» **WORK ITEM**:
Tell how many lines of the material below hold "filter". The reply is that number alone.

» **THE DATA**:
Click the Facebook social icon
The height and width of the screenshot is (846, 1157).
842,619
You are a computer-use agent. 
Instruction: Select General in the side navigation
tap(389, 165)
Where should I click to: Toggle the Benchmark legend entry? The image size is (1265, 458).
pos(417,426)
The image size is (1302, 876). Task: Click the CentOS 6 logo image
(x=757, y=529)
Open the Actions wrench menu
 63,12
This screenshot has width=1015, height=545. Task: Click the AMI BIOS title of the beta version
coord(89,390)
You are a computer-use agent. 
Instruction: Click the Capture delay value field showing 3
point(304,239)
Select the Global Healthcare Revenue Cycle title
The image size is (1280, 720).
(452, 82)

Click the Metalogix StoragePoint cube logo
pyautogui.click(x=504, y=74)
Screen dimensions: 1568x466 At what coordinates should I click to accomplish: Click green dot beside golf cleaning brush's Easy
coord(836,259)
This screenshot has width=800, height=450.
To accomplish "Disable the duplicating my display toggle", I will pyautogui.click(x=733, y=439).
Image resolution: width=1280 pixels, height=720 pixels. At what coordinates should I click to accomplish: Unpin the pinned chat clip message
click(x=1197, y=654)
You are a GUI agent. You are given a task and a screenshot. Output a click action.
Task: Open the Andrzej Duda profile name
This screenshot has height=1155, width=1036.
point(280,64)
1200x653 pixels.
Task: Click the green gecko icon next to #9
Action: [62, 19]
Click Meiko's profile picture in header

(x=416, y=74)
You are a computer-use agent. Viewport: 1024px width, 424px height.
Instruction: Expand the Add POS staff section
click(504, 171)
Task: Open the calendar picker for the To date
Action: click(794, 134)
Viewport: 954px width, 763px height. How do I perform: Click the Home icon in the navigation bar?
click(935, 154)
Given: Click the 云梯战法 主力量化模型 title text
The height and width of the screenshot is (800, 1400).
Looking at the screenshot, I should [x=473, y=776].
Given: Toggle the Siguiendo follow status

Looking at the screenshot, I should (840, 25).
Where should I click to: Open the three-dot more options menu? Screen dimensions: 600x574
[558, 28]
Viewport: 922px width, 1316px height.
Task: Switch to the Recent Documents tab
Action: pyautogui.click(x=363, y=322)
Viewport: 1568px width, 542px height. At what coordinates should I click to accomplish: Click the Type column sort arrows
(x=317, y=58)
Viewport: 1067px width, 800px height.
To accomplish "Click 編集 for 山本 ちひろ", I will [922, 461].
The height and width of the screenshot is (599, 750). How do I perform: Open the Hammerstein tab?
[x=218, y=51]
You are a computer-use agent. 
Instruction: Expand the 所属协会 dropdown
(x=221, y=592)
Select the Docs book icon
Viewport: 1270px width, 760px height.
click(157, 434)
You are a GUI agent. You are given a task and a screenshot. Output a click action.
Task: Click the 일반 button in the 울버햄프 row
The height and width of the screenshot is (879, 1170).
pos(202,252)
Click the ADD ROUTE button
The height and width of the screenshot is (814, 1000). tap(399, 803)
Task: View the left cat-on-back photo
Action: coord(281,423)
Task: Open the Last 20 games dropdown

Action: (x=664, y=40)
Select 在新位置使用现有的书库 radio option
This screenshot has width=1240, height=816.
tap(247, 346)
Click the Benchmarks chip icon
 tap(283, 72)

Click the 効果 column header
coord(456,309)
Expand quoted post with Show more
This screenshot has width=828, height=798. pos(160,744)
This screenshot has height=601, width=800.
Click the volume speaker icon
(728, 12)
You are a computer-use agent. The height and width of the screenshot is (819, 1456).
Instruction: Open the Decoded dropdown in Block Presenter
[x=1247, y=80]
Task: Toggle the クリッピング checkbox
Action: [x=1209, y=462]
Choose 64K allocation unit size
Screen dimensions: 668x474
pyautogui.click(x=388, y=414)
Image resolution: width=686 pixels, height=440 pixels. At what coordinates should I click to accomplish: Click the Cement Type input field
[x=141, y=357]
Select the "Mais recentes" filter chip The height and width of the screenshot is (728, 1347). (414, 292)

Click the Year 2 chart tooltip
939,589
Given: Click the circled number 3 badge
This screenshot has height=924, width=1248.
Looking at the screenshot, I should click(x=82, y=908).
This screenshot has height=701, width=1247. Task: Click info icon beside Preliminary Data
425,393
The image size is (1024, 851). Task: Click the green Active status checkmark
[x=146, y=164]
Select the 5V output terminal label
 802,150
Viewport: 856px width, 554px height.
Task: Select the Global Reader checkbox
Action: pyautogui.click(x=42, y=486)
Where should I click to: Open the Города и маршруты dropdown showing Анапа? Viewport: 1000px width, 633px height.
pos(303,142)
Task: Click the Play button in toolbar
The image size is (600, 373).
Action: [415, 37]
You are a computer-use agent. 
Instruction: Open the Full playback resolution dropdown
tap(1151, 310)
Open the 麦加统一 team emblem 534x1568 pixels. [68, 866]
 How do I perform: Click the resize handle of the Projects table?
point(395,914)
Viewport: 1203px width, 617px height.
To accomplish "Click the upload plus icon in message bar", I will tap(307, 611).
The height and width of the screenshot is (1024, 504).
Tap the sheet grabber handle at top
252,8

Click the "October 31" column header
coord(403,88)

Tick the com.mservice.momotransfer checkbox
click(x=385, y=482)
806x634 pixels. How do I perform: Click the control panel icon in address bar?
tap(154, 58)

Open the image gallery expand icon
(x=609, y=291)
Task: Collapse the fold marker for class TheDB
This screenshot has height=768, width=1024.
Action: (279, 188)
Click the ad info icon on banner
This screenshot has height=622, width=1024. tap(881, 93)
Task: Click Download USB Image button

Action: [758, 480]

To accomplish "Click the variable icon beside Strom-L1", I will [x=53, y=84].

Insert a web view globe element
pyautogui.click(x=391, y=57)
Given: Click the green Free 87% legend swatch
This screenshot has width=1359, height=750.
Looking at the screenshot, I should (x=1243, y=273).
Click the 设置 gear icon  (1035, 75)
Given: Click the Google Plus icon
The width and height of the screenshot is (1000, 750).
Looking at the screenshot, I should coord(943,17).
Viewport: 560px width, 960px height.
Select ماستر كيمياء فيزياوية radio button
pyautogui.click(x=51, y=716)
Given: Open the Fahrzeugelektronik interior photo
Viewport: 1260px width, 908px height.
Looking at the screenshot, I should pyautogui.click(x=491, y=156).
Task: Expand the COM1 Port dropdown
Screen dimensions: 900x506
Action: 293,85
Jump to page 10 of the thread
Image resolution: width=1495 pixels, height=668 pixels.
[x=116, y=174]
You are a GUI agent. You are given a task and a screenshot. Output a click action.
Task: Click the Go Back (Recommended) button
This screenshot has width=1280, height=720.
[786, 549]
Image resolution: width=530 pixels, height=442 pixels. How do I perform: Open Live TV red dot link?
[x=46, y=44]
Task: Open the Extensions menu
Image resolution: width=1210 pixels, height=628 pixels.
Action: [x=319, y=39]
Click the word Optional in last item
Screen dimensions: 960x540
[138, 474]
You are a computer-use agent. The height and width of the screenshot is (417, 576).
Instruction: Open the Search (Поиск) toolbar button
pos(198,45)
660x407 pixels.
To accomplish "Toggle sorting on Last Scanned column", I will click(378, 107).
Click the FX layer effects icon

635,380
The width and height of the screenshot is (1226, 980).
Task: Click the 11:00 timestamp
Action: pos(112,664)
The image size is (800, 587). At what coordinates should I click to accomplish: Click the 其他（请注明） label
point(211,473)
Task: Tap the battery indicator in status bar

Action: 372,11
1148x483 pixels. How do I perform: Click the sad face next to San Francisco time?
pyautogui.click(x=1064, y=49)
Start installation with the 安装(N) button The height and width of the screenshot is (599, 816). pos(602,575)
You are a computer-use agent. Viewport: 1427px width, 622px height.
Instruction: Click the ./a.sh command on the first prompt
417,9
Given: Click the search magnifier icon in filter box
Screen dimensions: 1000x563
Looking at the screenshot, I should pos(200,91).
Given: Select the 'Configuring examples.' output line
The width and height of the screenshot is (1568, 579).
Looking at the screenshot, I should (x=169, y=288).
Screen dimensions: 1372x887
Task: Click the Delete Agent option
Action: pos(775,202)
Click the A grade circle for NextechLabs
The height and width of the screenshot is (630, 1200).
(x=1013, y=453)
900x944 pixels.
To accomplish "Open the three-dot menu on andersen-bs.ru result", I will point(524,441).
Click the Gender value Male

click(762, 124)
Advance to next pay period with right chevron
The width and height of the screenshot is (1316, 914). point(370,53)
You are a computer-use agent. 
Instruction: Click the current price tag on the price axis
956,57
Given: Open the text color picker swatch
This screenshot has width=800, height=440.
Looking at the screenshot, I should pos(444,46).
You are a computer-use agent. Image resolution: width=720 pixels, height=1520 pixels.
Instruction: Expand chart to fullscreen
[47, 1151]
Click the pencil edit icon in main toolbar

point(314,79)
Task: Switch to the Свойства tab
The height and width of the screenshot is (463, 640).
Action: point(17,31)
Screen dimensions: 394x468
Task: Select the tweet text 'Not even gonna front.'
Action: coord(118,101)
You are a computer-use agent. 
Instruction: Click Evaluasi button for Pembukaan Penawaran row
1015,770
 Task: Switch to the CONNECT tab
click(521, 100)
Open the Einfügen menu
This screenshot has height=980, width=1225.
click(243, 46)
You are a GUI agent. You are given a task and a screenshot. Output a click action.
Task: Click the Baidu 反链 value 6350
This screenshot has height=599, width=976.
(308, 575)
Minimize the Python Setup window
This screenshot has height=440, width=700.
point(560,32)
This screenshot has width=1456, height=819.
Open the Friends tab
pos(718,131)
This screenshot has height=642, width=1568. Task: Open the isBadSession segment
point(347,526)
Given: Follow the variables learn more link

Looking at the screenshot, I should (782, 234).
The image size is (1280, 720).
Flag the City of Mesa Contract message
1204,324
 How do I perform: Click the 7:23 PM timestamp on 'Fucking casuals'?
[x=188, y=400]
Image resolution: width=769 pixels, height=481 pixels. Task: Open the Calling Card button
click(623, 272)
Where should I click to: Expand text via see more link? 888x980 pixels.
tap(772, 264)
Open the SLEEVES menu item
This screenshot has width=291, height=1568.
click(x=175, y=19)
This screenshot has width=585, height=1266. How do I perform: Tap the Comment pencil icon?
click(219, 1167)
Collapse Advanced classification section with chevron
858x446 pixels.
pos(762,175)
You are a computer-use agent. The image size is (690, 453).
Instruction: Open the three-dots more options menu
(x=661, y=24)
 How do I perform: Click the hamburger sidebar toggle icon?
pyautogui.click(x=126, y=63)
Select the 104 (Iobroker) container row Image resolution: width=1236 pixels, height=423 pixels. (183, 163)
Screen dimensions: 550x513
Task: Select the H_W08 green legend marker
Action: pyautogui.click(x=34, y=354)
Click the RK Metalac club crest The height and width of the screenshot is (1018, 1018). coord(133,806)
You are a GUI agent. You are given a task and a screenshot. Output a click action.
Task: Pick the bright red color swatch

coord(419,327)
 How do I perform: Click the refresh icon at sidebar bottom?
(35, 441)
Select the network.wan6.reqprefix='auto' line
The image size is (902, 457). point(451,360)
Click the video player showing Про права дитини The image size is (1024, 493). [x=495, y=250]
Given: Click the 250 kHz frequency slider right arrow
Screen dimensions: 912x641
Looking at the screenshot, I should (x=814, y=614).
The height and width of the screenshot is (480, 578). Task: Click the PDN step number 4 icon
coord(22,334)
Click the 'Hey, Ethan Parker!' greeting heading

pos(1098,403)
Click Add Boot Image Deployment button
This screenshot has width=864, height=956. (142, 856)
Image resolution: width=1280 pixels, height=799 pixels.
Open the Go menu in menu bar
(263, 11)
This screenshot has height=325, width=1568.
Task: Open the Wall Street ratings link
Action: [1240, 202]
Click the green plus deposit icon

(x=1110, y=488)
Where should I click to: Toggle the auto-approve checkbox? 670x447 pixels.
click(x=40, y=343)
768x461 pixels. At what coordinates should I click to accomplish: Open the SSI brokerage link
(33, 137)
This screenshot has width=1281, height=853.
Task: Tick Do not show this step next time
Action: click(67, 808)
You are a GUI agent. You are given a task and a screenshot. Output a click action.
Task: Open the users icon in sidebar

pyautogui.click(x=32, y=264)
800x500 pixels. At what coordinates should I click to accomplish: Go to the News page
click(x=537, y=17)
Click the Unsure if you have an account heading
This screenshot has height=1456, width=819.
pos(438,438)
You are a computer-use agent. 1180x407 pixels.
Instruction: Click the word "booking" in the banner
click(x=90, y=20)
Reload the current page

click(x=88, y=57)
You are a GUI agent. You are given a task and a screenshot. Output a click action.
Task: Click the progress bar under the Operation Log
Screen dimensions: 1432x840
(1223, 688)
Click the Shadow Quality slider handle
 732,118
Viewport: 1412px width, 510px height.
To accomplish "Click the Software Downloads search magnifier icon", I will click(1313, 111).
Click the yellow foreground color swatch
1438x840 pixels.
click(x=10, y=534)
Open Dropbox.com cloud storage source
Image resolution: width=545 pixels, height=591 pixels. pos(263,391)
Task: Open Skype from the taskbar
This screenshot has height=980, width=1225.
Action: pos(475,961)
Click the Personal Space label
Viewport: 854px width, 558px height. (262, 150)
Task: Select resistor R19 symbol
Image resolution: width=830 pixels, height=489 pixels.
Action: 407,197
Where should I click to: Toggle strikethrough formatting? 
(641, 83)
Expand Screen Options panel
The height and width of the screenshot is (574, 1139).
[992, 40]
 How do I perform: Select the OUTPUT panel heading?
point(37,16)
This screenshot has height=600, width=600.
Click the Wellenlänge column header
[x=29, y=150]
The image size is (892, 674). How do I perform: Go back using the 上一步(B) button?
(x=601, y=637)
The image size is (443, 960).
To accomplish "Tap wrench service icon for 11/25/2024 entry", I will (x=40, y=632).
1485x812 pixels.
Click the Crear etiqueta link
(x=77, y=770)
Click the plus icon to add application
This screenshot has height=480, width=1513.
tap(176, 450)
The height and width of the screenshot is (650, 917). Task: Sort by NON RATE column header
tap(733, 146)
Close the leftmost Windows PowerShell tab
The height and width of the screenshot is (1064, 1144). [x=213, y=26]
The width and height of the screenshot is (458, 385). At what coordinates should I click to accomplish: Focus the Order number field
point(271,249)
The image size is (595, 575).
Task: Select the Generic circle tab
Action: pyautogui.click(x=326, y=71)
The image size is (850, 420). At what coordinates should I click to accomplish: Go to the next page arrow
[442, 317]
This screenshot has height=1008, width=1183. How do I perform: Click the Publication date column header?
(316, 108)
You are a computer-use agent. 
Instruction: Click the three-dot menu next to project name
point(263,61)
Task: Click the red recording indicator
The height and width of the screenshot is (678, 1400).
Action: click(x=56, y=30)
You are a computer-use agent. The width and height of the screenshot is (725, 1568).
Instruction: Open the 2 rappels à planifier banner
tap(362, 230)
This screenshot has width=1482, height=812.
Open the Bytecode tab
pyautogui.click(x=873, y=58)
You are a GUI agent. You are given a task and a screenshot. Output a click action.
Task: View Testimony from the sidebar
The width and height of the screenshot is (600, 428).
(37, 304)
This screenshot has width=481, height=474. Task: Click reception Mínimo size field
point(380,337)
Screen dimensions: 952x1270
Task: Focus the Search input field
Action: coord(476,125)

» **ANSWER AREA**:
2